Even though the Rossoneri are missing several players through injury, it is painfully obvious that their current squad is desperately short on world-class talent
COMMENTBy Mark Doyle
At the tail end of Massimiliano Allegri's press conference following Wednesday’s fortuitous Champions League triumph over Celtic, attention turned to AC Milan's next opponents, Napoli. With the expensively-assembled Partenopei having just kicked off their own European campaign with a win - over last year's runners-up Borussia Dortmund, no less - the Rossoneri coach was asked if he envied Napoli counterpart Rafael Benitez.
"No, I’m not jealous of him," he insisted. "I’m happy with the group I have."
Allegri was fooling no-one.

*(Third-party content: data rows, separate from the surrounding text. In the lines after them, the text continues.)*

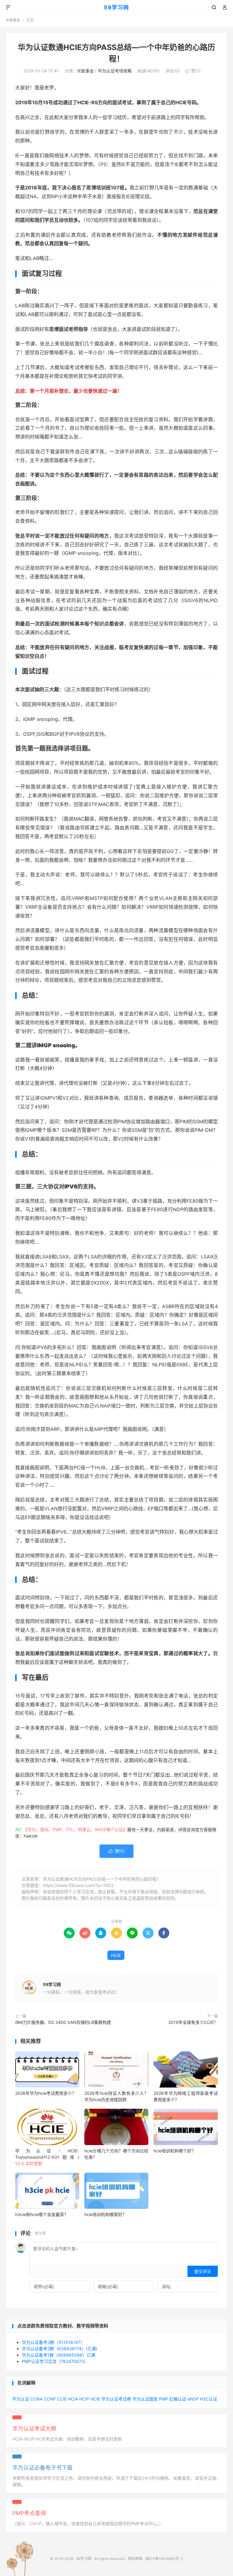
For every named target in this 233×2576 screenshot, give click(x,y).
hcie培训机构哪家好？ (105, 2214)
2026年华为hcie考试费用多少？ (45, 2093)
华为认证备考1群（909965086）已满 (58, 2355)
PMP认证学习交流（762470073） (55, 2361)
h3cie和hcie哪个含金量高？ (41, 2214)
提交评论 (202, 2271)
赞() (193, 70)
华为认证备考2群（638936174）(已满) (59, 2348)
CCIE (62, 2398)
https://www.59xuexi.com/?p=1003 (78, 1885)
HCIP (84, 2398)
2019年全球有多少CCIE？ (193, 2022)
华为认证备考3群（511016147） (53, 2342)
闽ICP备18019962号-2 (164, 2558)
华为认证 (20, 2398)
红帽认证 (177, 2398)
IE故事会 (13, 20)
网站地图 (135, 2558)
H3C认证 (208, 2398)
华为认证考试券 (116, 2398)
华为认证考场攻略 (115, 70)
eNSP (193, 2398)
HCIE (116, 1955)
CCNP (50, 2398)
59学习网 (116, 7)
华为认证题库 (145, 2398)
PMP (163, 2398)
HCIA (73, 2398)
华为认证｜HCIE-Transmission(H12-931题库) (47, 2157)
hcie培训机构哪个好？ (175, 2150)
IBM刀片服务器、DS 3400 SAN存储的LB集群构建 (63, 2022)
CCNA (36, 2398)
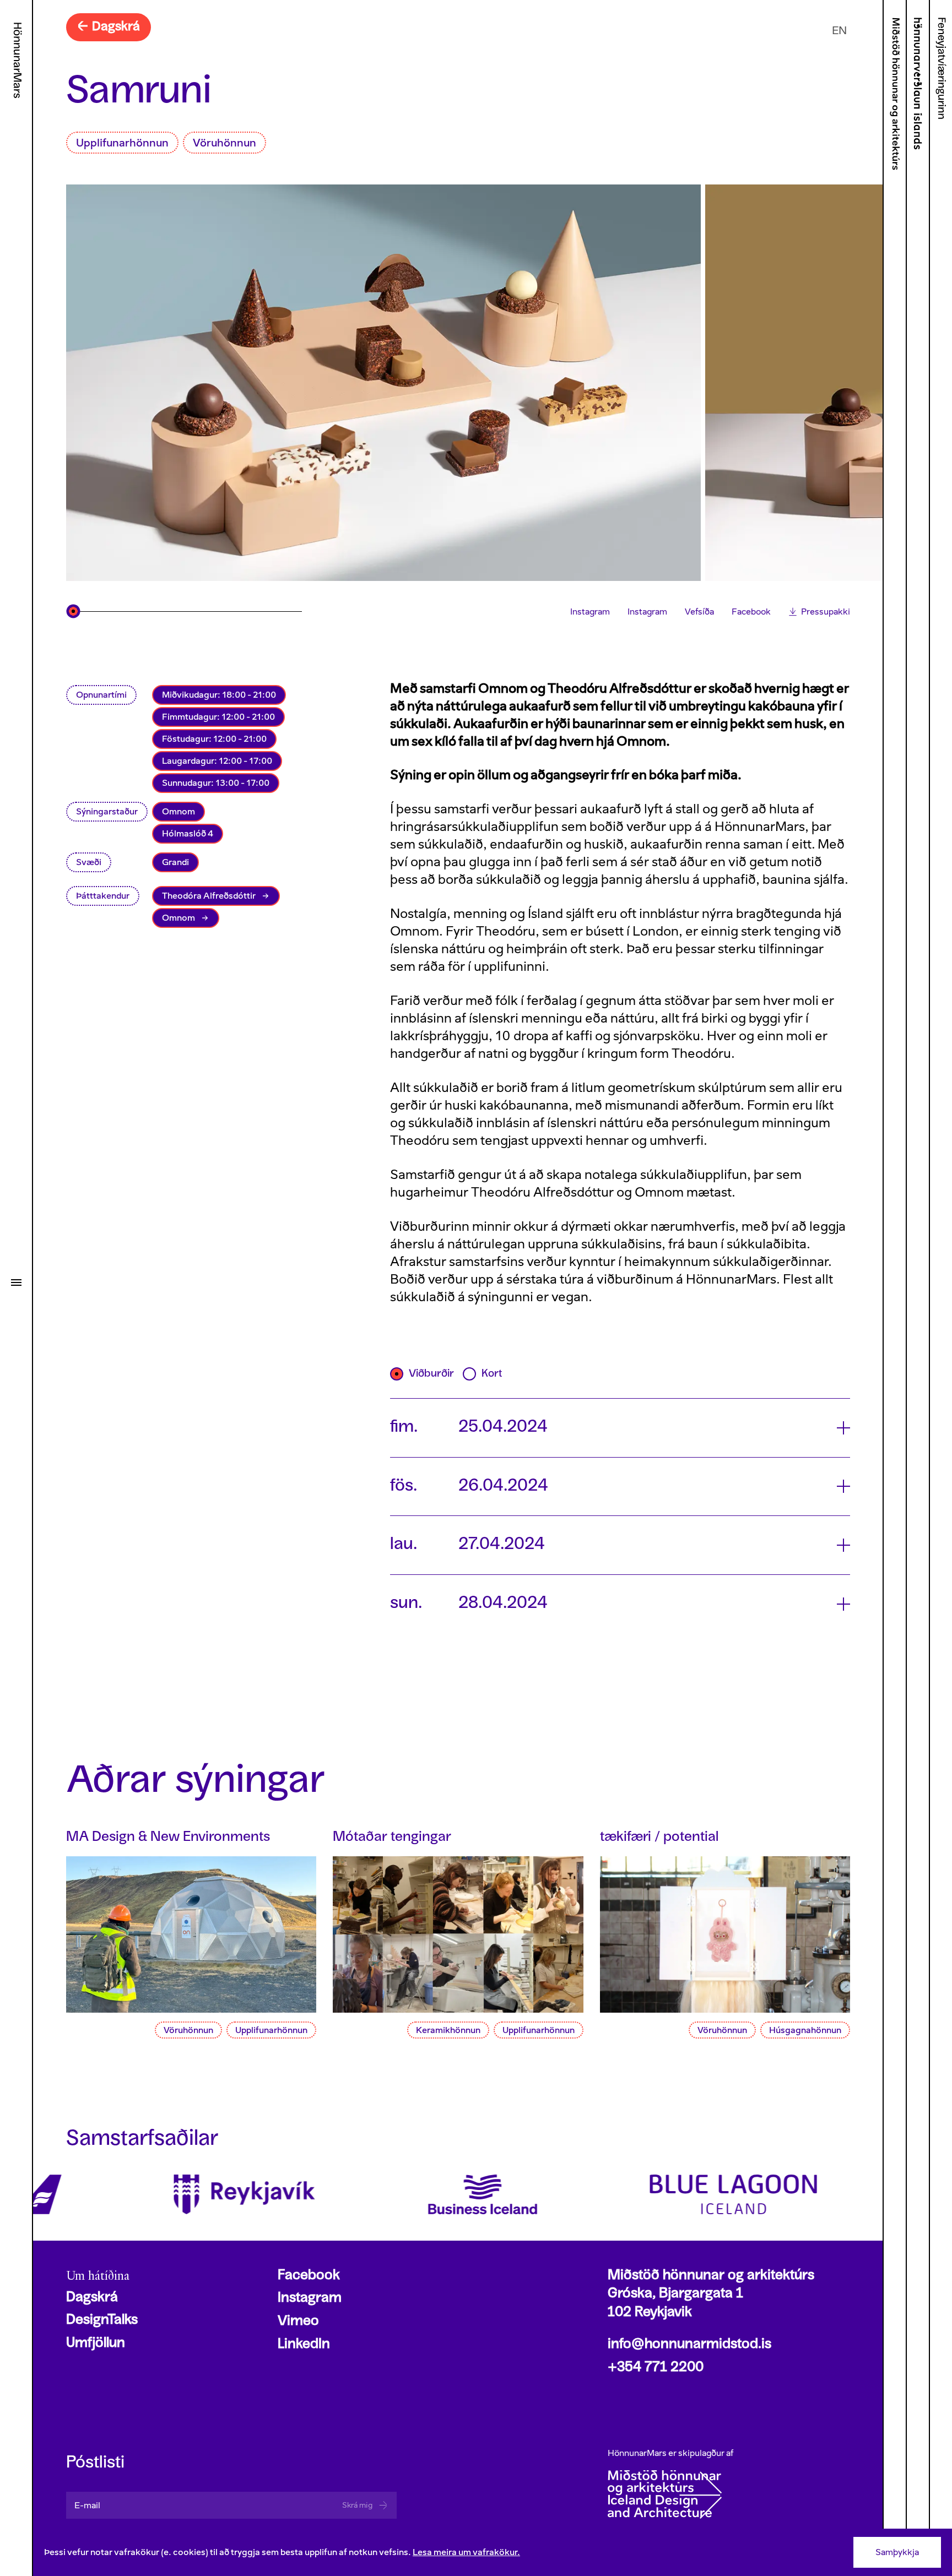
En (839, 30)
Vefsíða (699, 611)
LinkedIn (304, 2344)
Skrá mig (357, 2505)
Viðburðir (431, 1374)
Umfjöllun (95, 2343)
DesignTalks (102, 2320)
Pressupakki (825, 611)
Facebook (751, 611)
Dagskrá (92, 2298)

Milan’s performance in their thoroughly-undeserved 2-0 defeat of Celtic had merely underlined that the Livorno native is currently in possession of one of the weakest Rossoneri squads in recent memory.
The only reason some 50,000 tickets had been sold for the visit of the Scottish champions had been the promise of seeing Kaka make his San Siro comeback. That the return of a fallen, injury-prone idol had been the sole cause for excitement says everything one needs to know about just how ordinary Milan’s line-up has become.
In truth, the Rossoneri fielded just two world-class players on Wednesday night: Mario Balotelli and Nigel de Jong.